**DOCUMENT SEGMENT**
+++

# 5 1/2 week old fry



## Fry (Oct 9, 2005)

Ok got a pic of the fry.I ended up feeding the second batch of fry to the first batch.got a bunch of eggs again and with the new batch had another casualty...poor poor pleco got it real bad no body nor lips now.Cujo is plain and simply psych when it comes to his brood.So I had to remove the new eggs from his tank.My 40g corner tank is starting to look full with about 75 of the little buggers in there and they are really taking off in growth.
5 free reds to any sponsoring member of p-fury (no shipping).located in Manitoba , Canada. PM me if interested.
View attachment 110709


----------



## taylorhedrich (Mar 2, 2005)

Looking good Fry. Is it pretty cool raising them up and watching them grow or could you care less? Are you going to keep raising the fry in the future?

So what batch is pictured then?
~Taylor~


----------



## Fry (Oct 9, 2005)

taylorhedrich said:


> Looking good Fry. Is it pretty cool raising them up and watching them grow or could you care less? Are you going to keep raising the fry in the future?
> 
> So what batch is pictured then?
> ~Taylor~


thanks.Its cool the first time.It seems I dont have much choice.my reds cant go 2 weeks without screwin'
All fry are spawn of Cujo.\/
View attachment 110714


----------



## LouDiB (May 22, 2006)

I didn't want to start a new thread. And I've tried searching 75g

I want to know the likliehood of p's spawning in a 75g. Should i keep 4 or 5 in there?


----------



## Fry (Oct 9, 2005)

Louie D said:


> I didn't want to start a new thread. And I've tried searching 75g
> 
> I want to know the likliehood of p's spawning in a 75g. Should i keep 4 or 5 in there?

+++

**DATA RECORDS**
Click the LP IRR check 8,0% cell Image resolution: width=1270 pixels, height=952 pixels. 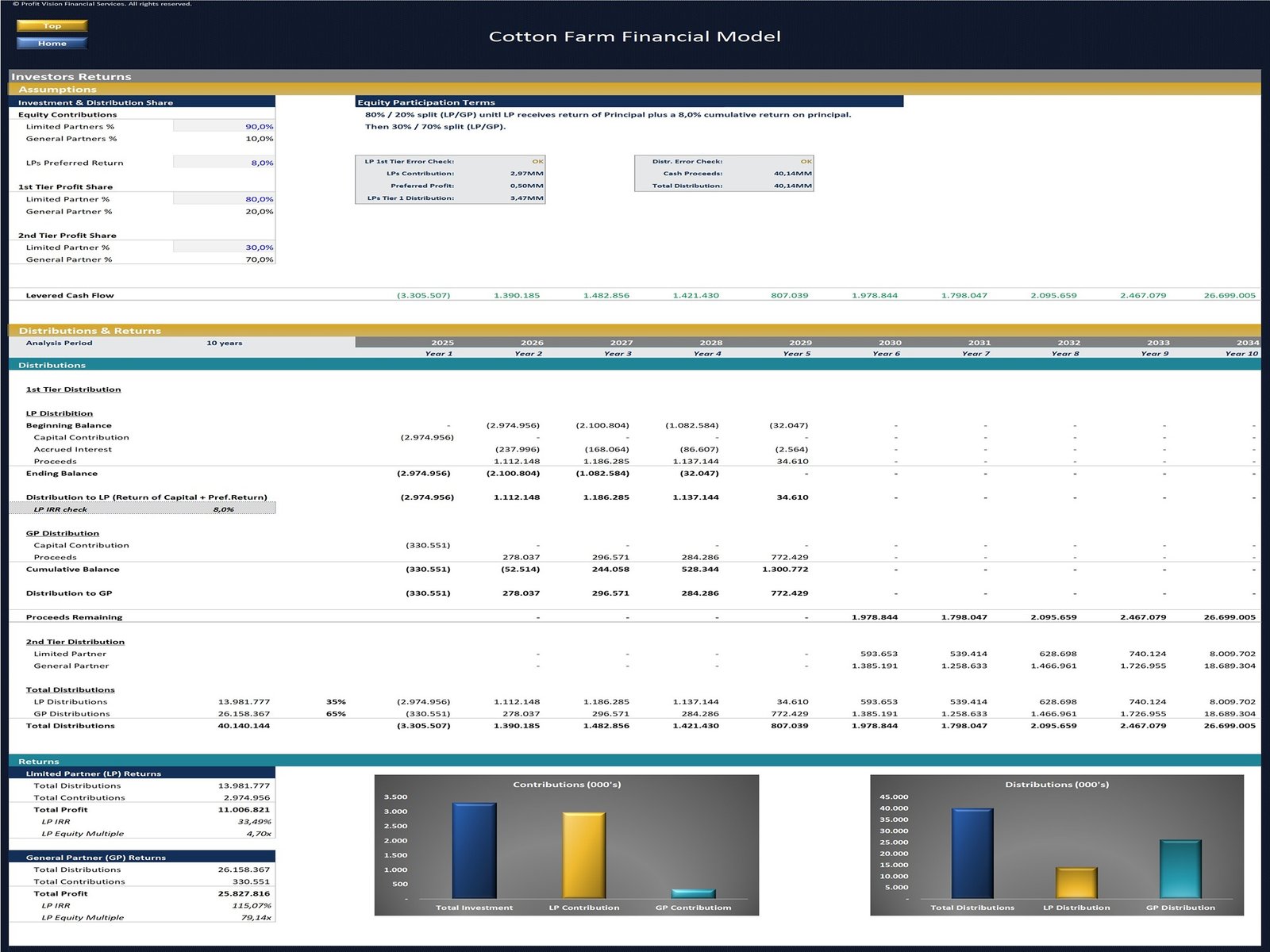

+++

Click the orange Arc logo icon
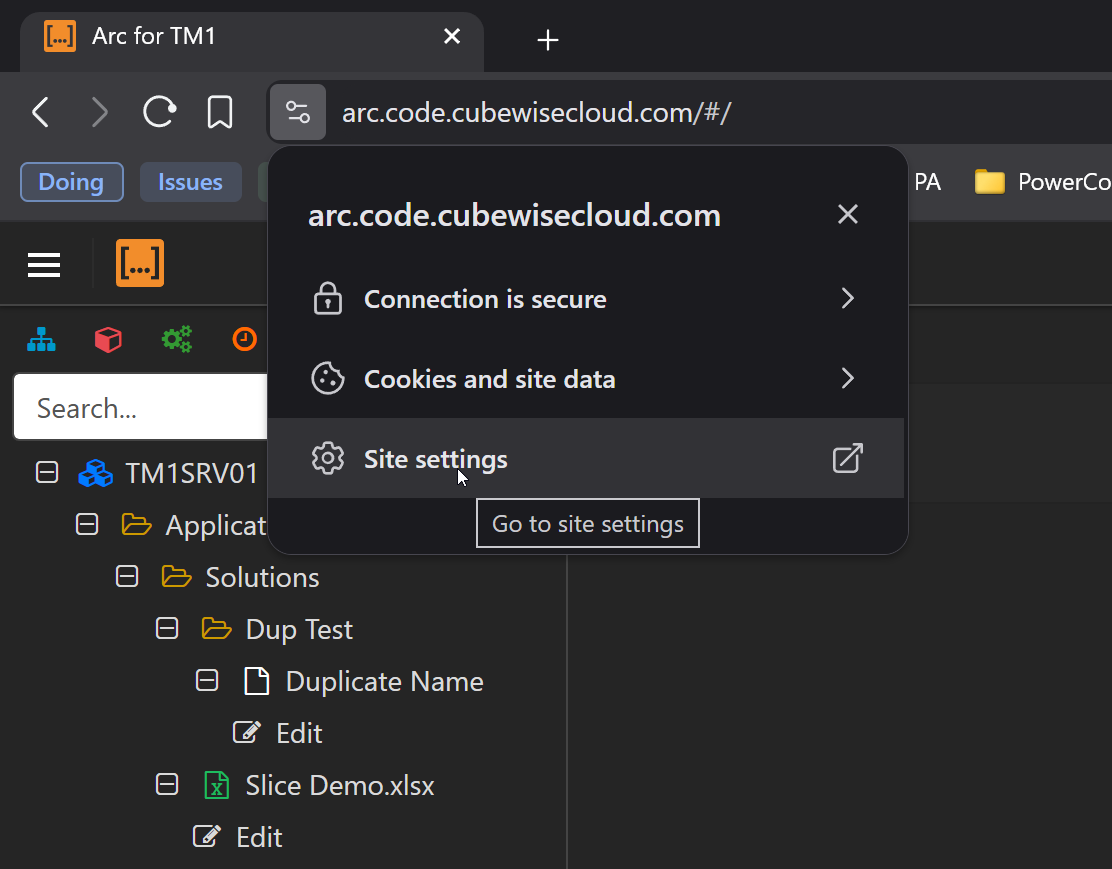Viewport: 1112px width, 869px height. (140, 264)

+++

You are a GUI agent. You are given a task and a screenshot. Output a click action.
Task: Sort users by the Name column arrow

+++

**EXERCISE**
Transcribe the passage of the forum thread on raising fry starting at "5 free reds" and ending at "(Mar 2, 2005)".

**FINAL RESULT**
5 free reds to any sponsoring member of p-fury (no shipping).located in Manitoba , Canada. PM me if interested.
View attachment 110709


----------



## taylorhedrich (Mar 2, 2005)